TEXTABSCHNITT:
* * *
Wer 1967 die Rolling Stones im Zürcher Hallenstadion sehen wollte, kaufte an der Abendkasse ein Ticket für 20 Franken. So einfach ist es heute nicht mehr, wie Fans von Taylor Swift erfahren mussten. Wer ein Ticket kaufen wollte für eine der beiden Shows im Juli 2024 in Zürich, musste eine aufwändige Registrierung durchlaufen, um dann eventuell doch keine Karten ergattern zu können. Die 95'000 Tickets waren innert einer halben Stunde weg, viele Fans gingen leer aus.
Gestiegene Preise: Wer es schaffte, ein Ticket zu ergattern, musste tief in die Taschen greifen. Der günstigste Stehplatz kostet 168 Franken, der teuerste Sitzplatz rund 290 Franken. Zum Vergleich: Selbst unter Berücksichtigung der Teuerung würde das Stones-Konzert von 1967 heute nur knapp 70 Franken kosten (Quelle: BFS).
Gestiegene Kosten: In 50 Jahren hat sich einiges verändert im Konzertbusiness. Heute reicht es nicht mehr, dass eine Band auf der Bühne steht, sondern es braucht eine aufwändige Show. Lohn- und Produktionskosten sind gestiegen, ebenso Stadionmiete sowie Transport-, Benzin- und Stromkosten. Das sind die offiziellen Gründe, wenn Ticketpreise in den Fokus geraten.
Hochpreisland Schweiz: Seit der Platten- und CD-Markt eingebrochen ist, sind Konzerte die Haupteinnahmequelle von Popstars. Diese wissen offenbar, dass sich in der Schweiz ordentlich verdienen lässt. Eine Recherche der «NZZ am Sonntag» zeigt, dass innerhalb Europas das Schweizer Publikum am meisten Eintrittsgeld bezahlt für eine Taylor-Swift-Show. In Warschau zahlen Fans für das gleiche Konzert viermal weniger. Dass viele Dinge grundsätzlich teurer sind in der Schweiz, erklärt nur einen Teil des Unterschieds. Stars seien sich der Schweizer Kaufkraft bewusst, sagt Ticketcorner-Chef Oliver Niedermann.
* * *
ÜBUNGSAUFGABEN:
[1] Entscheide, ob die Aussagen (a), (b) und (c) zum Text über Ticketpreise passen, und antworte jeweils mit Ja oder Nein samt den ausschlaggebenden Worten des Textes als genauem Zitat. (a) Die 95'000 Tickets waren innerhalb einer halben Stunde vergriffen. (b) Der günstigste Stehplatz kostet 290 Franken. (c) In Warschau zahlen Fans für dasselbe Konzert mehr als in der Schweiz.
[2] Bitte gib aus dem Text über Ticketpreise wörtlich wieder, was mit „Wer 1967 die“ beginnt und bis „kosten (Quelle: BFS).“ weitergeht.
Die nachstehenden Zeilen sind eigenständiges Material und gehören nicht zum Text über Ticketpreise.
* * *
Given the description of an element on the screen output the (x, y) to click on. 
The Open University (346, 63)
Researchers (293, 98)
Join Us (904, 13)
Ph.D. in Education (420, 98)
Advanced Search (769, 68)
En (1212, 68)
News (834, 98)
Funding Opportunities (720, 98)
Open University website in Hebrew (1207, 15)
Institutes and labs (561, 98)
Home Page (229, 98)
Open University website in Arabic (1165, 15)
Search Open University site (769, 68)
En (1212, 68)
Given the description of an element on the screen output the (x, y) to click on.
* * *
ENDGÜLTIGE LÖSUNGEN:
[1]
(a) Ja: „Die 95'000 Tickets waren innert einer halben Stunde weg“
(b) Nein: „Der günstigste Stehplatz kostet 168 Franken“
(c) Nein: „In Warschau zahlen Fans für das gleiche Konzert viermal weniger.“

[2]
Wer 1967 die Rolling Stones im Zürcher Hallenstadion sehen wollte, kaufte an der Abendkasse ein Ticket für 20 Franken. So einfach ist es heute nicht mehr, wie Fans von Taylor Swift erfahren mussten. Wer ein Ticket kaufen wollte für eine der beiden Shows im Juli 2024 in Zürich, musste eine aufwändige Registrierung durchlaufen, um dann eventuell doch keine Karten ergattern zu können. Die 95'000 Tickets waren innert einer halben Stunde weg, viele Fans gingen leer aus.
Gestiegene Preise: Wer es schaffte, ein Ticket zu ergattern, musste tief in die Taschen greifen. Der günstigste Stehplatz kostet 168 Franken, der teuerste Sitzplatz rund 290 Franken. Zum Vergleich: Selbst unter Berücksichtigung der Teuerung würde das Stones-Konzert von 1967 heute nur knapp 70 Franken kosten (Quelle: BFS).